If you've never done Datacenter operations, then you're missing a giant point that eliminating an entire department of expensive technical people is a huge gain long term.
?? All he's saying is that the cloud market leaders are able to charge more. That is, despite Amazon & Microsoft's & Google's economies of scale, there are much lower cost offerings for ordinary virtual machines and storage, all else being equal.
Read it enough to consider his primise was flawed and to judge the article as such. Running other "cloud" providers on-prem is not a recommended unless you're in Gov or Financial. [EDIT] Comparing the other cloud providers is totally a valid exercise. Just disagree with the wording of his/her approach
First, why are we looking at Google's N2 instances rather than N1 instances? The N1 instance would be $52 rather than $61, but the author hasn't talked about why they selected the more expensive N2 instances. Given that competitors don't talk about the CPUs they're using, it seems weird to select the more expensive CPUs for Google.
Second, Google offers dedicated hyper-threads. The author says that cloud providers (like Google) are more expensive, but they've compared dedicated hyper-threads on Google with shared hyper-threads on Digital Ocean. DO offers an 8GB 2 vCPU (2 dedicated hyper-thread) instance for $60/mo, but the author is using the 8GB instance with shared CPU for $40/mo.
So, with storage, Google costs about $52 while DO costs $60 for an equivalent instance. Linode's $60 8GB dedicated vCPU instance does come with 4 cores so it seems like a better value. One can also argue that the included transfer on Digital Ocean offers $8 in value. However, the premium for the instances alone isn't as big for Google. In fact, google seems cheaper.
Now, it's probably a fair comparison for Amazon's instance which only gives you CPU credits for around a third of the time.
Google's automatic sustained-use discounts and dedicated hyper-threads make it really competitive with Digital Ocean (if you don't need a lot of bandwidth) as long as you're doing an apples-to-apples comparison. DO's over-sold CPU instances will be cheaper because you're getting less. If DO didn't offer dedicated hyper-thread instances, maybe you could claim that they were equivalent. But DO literally sells something more equivalent for $60 rather than $40.

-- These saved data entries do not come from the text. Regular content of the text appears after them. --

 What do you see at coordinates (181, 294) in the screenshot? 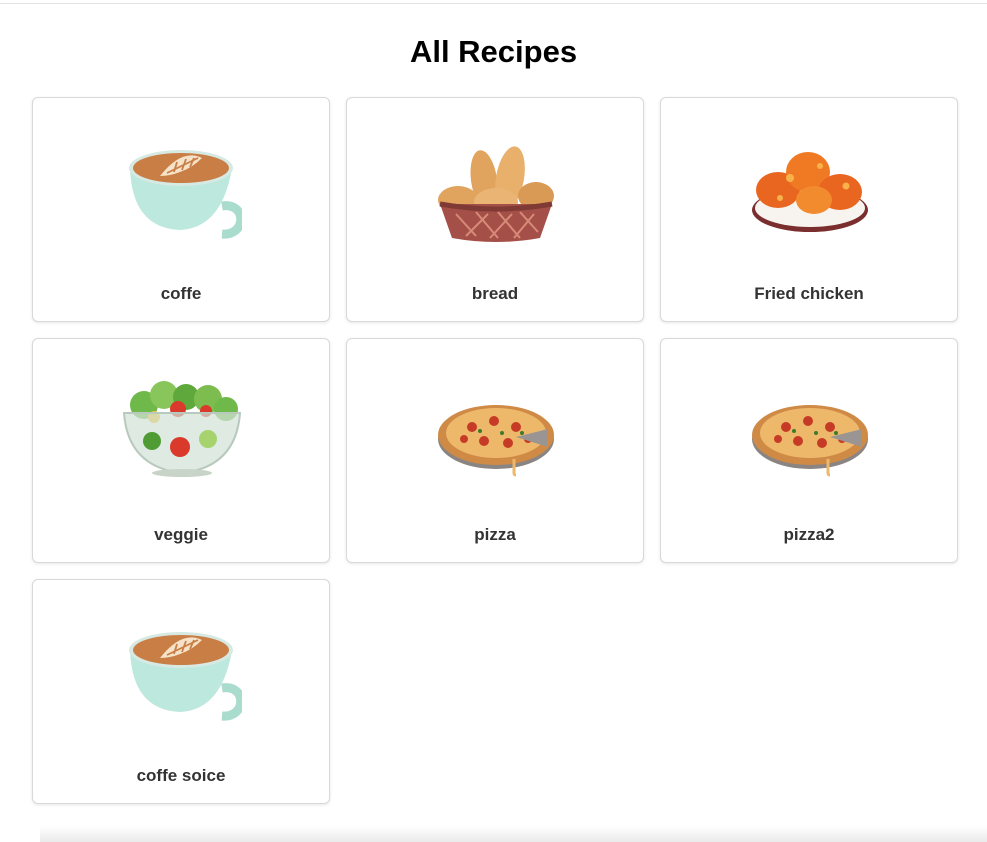
I see `recipe-name: coffe` at bounding box center [181, 294].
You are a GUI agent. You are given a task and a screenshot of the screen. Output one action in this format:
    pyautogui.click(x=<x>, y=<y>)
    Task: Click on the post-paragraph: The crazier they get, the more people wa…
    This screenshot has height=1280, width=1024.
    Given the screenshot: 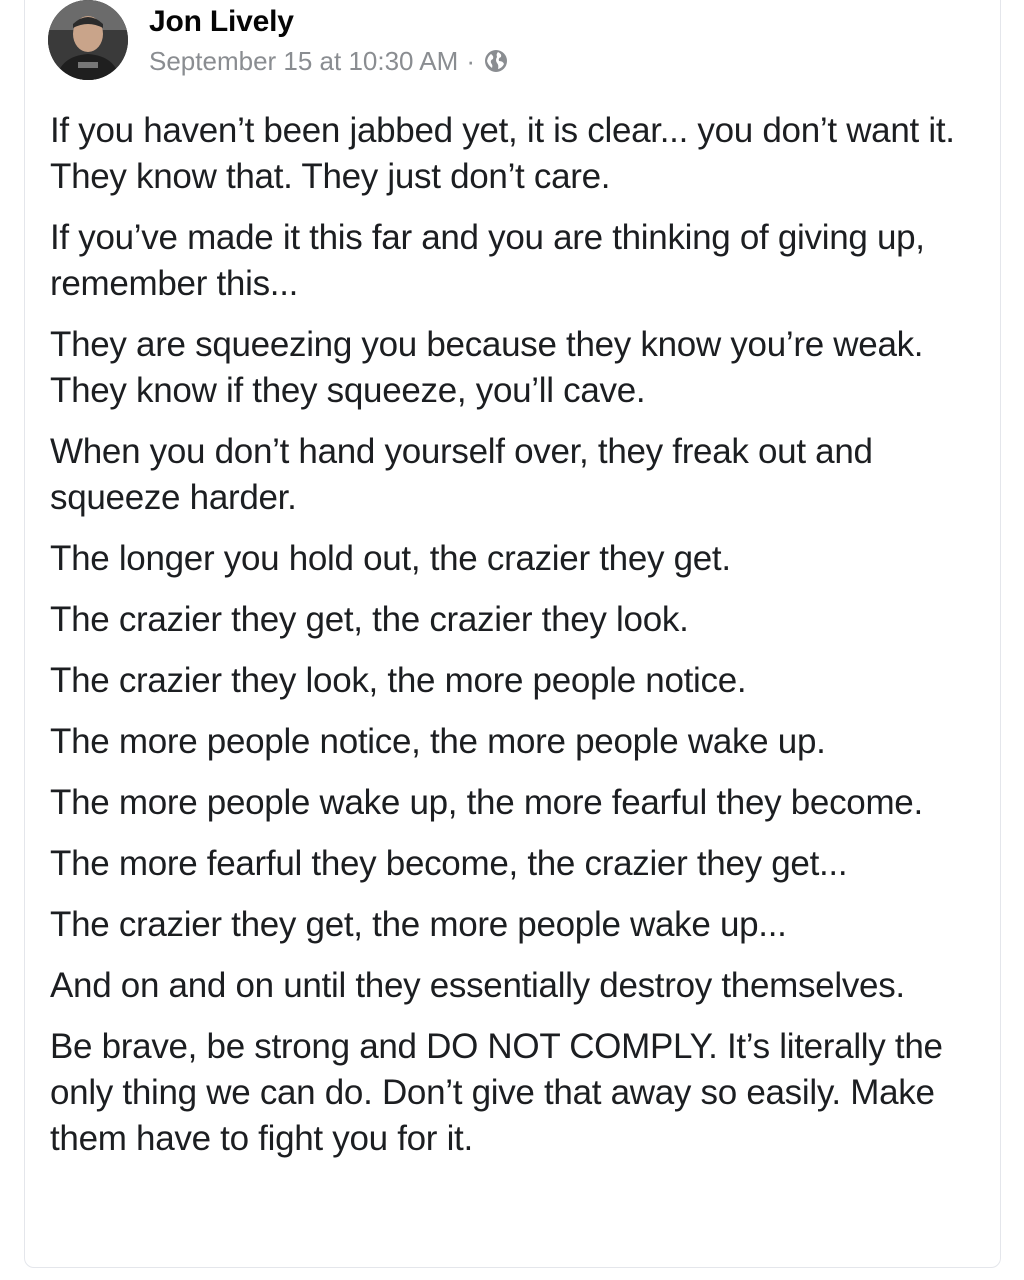 What is the action you would take?
    pyautogui.click(x=418, y=924)
    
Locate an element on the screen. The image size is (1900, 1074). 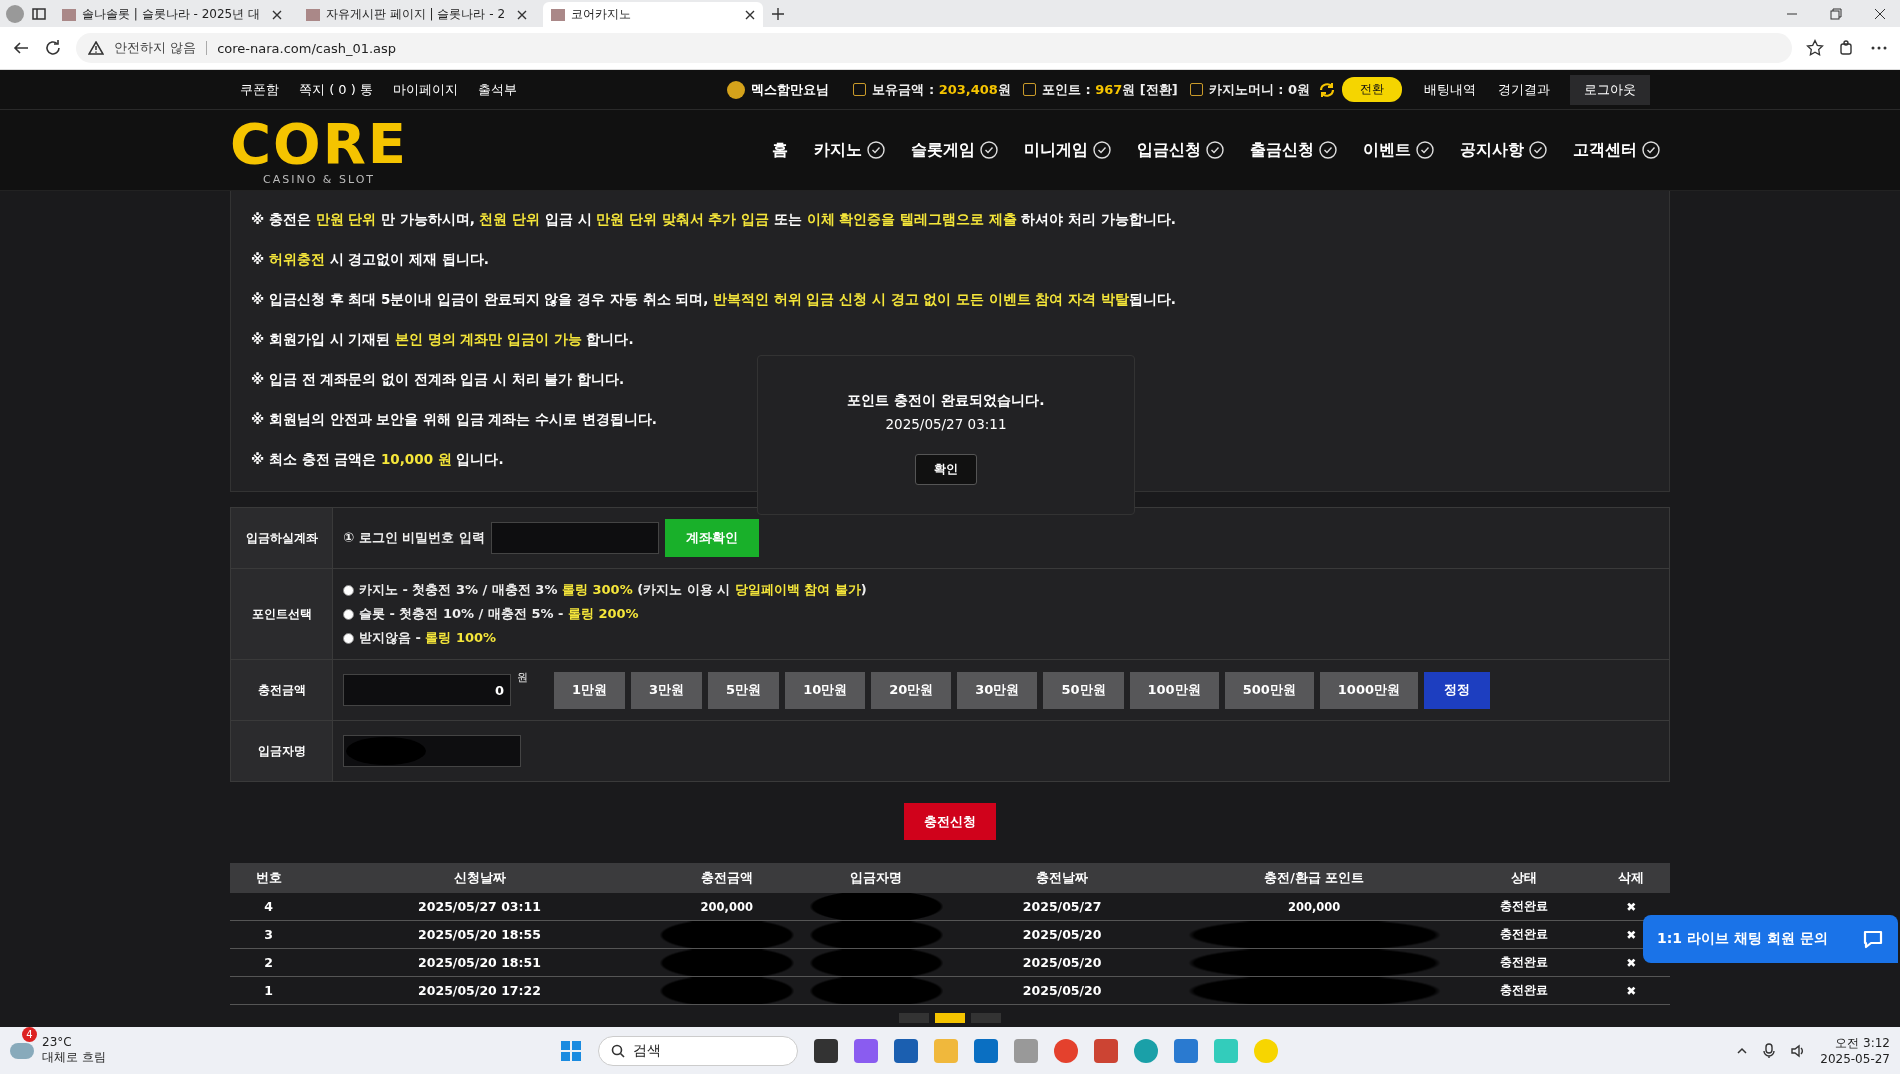
table-cell: 2025/05/20 18:55 is located at coordinates (480, 934).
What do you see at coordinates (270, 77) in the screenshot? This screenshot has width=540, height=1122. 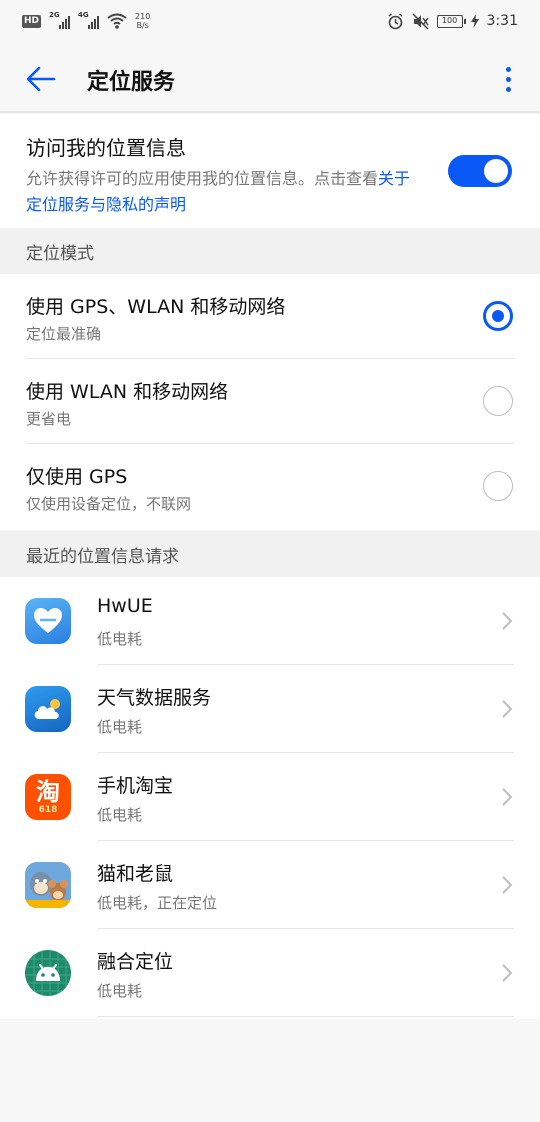 I see `app-bar: 定位服务` at bounding box center [270, 77].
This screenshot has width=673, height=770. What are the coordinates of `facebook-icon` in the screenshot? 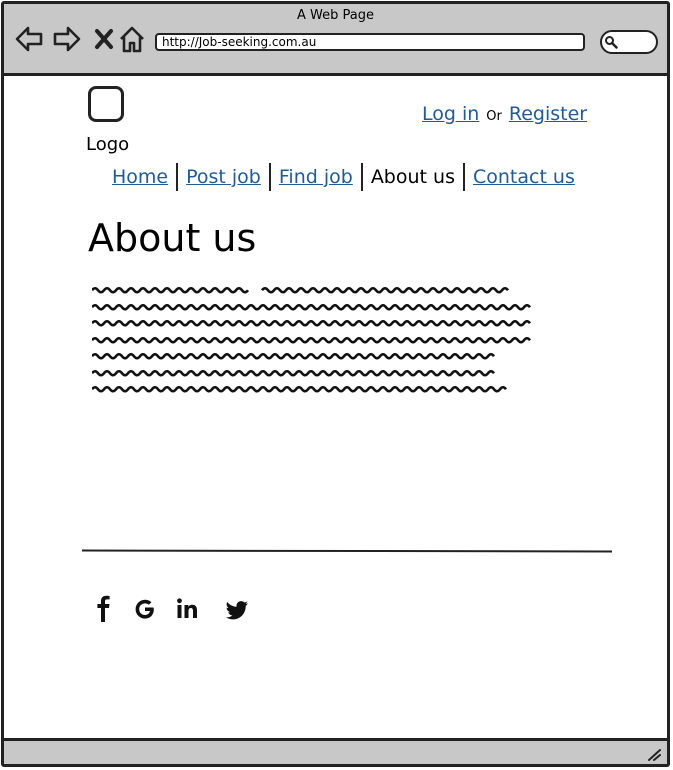 It's located at (103, 609).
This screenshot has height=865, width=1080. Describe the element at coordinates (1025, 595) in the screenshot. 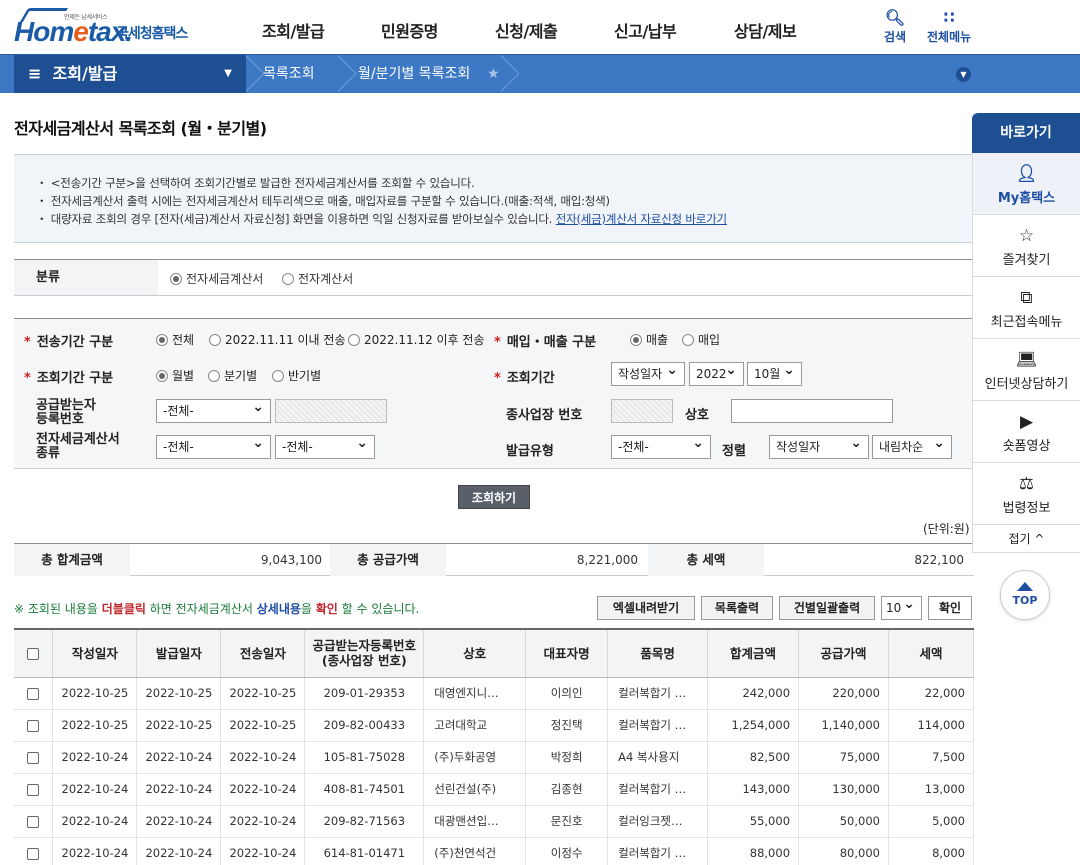

I see `scroll-top-button: TOP` at that location.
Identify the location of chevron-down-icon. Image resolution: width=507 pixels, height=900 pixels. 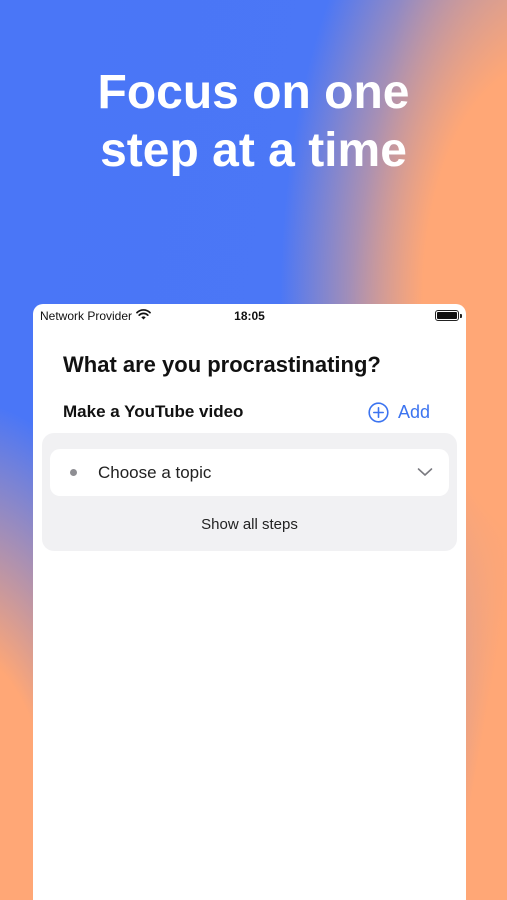
(425, 473).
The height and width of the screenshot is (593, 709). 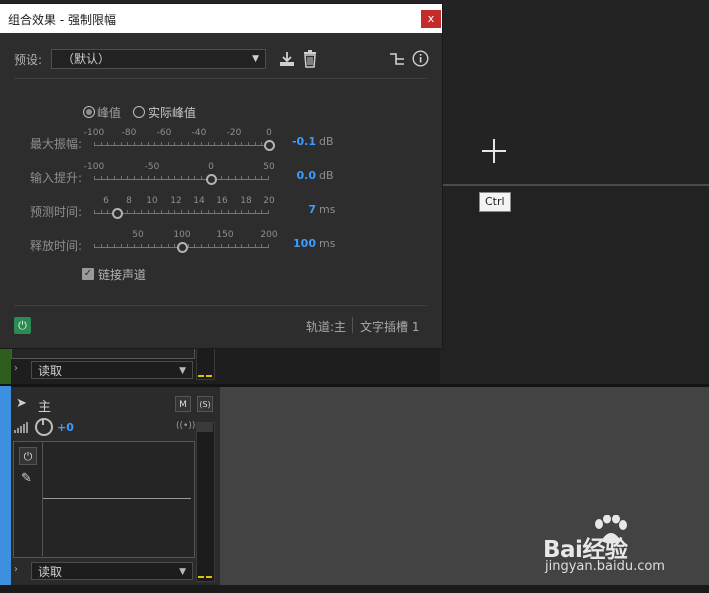 I want to click on max-amplitude-value: -0.1, so click(x=296, y=142).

EDIT: Also, OVH is a bad comparison. OVH is cheap, but inconsistent in their product offerings. The author notes that they offer hosted DB services, but that's only in France. Their US, Canada, Singapore, Germany, Poland, and Australia locations don't offer that. Their US website is missing pricing on many of the things they seem to offer. Plus, at a certain point, when you're trusting someone with your datastore, you want a high level of certainty. OVH's website doesn't inspire confidence given how much seems like someone didn't even check it. It's certainly cheap, but it seems cheap for a reason.
One final thought: I'm surprised the author hasn't talked about transfer pricing. Cloud providers usually charge a bundle while others charge a lot less. 1 cent per GB at Digital Ocean is a lot less than the 9 cents per GB at AWS. AWS even charges 1 cent per GB for data transfer between AZs in the same region. If you're running a compute and Kafka cluster in 2 AZs, then writing 1GB to a quorum of 3 servers means paying 1.5 cents per GB written (assuming that half the time you're writing to 2 servers outside your AZ and half the time you're writing to one server outside your AZ). Likewise, when you go to read it, if half the time you're not reading from a local AZ, you're paying half-a-cent per GB to read the data. So processing 1GB costs 2 cents. That adds up fast. Everyone compares things like compute instances and seems to ignore data transfer costs. Frankly, Google is competitive on storage and compute costs with places like DO. However, if you are trying to create the next Imgur, you probably care more about transfer costs than compute or storage costs.